The mast (C), which should be about three-eighths of an inch in
diameter at the foot, and should taper slightly, must stand one foot
above the deck, and pass through the deck four and a half inches from
the bow. First pass it through the hole in the deck and place it in
position, leaning a little back from the bows; then slip up the deck
and mark the place in the bottom of the boat where the mast rests, and
there fix, with four small brass screws, a block of wood with a hole
in it, into which the mast can be firmly "stepped." Then on the upper
side of the deck, just in front of the mast-hole, screw a small
eyelet. This is to hold the line called the foresail sheet (L), but as
the deck is only an eighth of an inch thick you must place a little
block of wood under the deck, into which the eyelet can be screwed.

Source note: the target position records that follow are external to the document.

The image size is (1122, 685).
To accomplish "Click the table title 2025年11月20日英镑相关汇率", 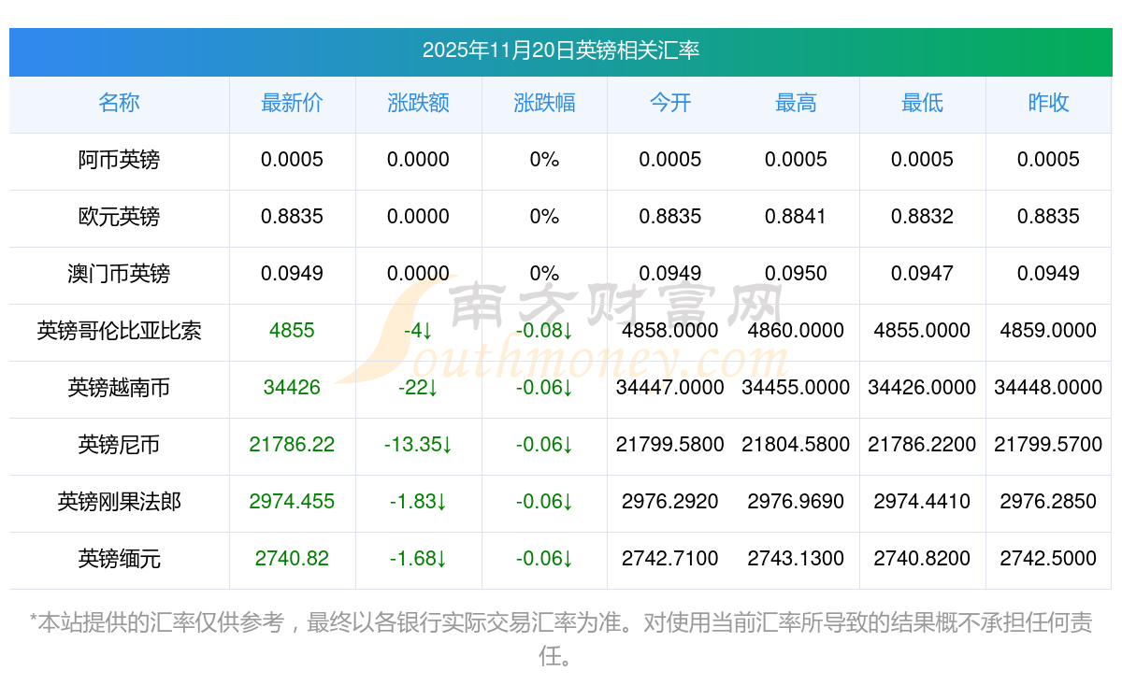I will [x=561, y=50].
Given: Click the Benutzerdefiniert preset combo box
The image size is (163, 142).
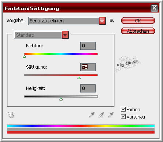Looking at the screenshot, I should (67, 21).
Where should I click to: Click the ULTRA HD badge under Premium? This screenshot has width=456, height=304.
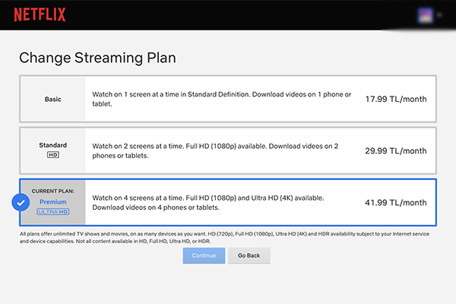coord(53,211)
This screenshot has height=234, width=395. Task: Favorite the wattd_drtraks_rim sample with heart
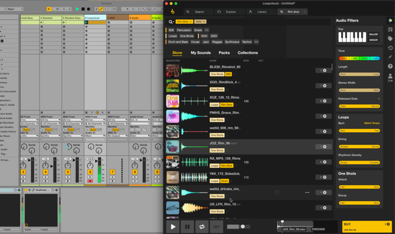click(277, 193)
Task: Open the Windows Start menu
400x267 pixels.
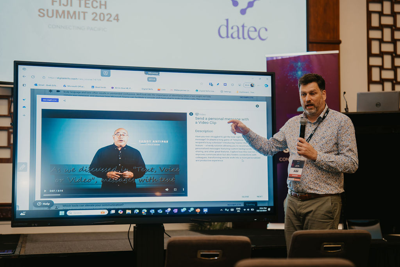Action: click(x=61, y=213)
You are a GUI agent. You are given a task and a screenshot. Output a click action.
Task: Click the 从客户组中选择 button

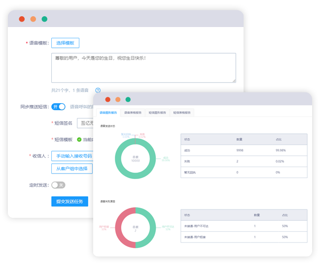click(71, 169)
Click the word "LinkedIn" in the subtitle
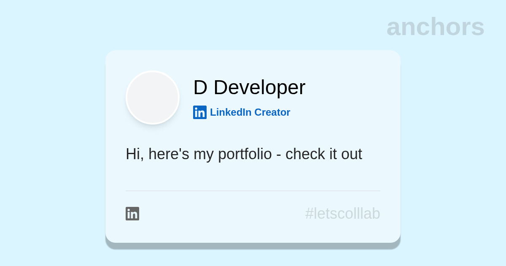The height and width of the screenshot is (266, 506). click(x=231, y=112)
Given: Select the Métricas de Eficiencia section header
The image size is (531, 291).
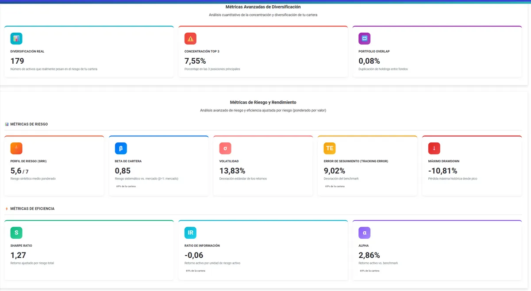Looking at the screenshot, I should click(x=32, y=209).
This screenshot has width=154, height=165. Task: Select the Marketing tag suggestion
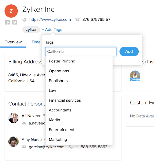79,139
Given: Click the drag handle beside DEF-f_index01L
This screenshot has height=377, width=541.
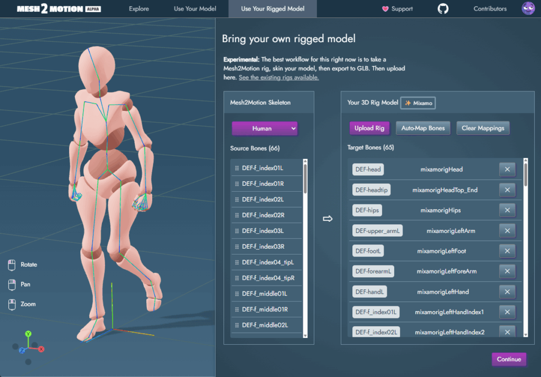Looking at the screenshot, I should pos(236,169).
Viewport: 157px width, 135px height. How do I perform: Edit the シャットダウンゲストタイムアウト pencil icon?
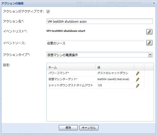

Directly this is done, the deck is ready to be screwed firmly to the
boat with brass screws. If you are in any doubt as to its being
water-tight, you had better bore a hole in it and put a cork in, so
that you can tip it up and empty it after each voyage.
The bowsprit (J), a quarter of an inch in diameter, should be three
and a half inches long, two inches of which project beyond the bow.
Screw it firmly to the boat. You have now to shape the boom (F) and
gaff (D), which must have a fork at the end, as in Fig. 4, to embrace
the mast, the ends of this fork being joined by string. The boom
should be eight and a half inches long and three-eighths of an inch in
diameter, and the gaff five inches long and a quarter of an inch in
diameter. The gaff is kept in position, about three inches from the
mast-head, by the throat halyards and peak halyards, to which we now
come. The peak halyards (H), throat halyards (G), and foresail
halyards (F) should be of very fine fishing-line. After being tied
respectively to the gaff and foresail, they pass through small holes
in the mast, down to eyelets screwed into the bulwarks on each side of
the mast.
The foresail sheet (L) and main sheet (M), which are some four inches
long, are hitched to eyelets screwed into the deck amidships, one just
in front of the mast, as already explained, and the other about two
inches from the stern. The sails must be of thin calico, neatly hemmed
round. Both sails should come to about three inches of the head of the
mast. The foresail is fastened only to the tip of the bowsprit, the
foresail halyards, and foresail sheet; the mainsail to the gaff, all
along, and to each end of the boom.
Nothing has been said about a rudder, because a boat built and rigged
in the manner described would balance herself, and so keep on any
course on which she was laid. With a very little wind she ought to
cross and recross a pond without any hitch, all that will be necessary
being to let the sails have plenty of play, by loosening the foresail
sheet and main sheet, and to give her a steady push.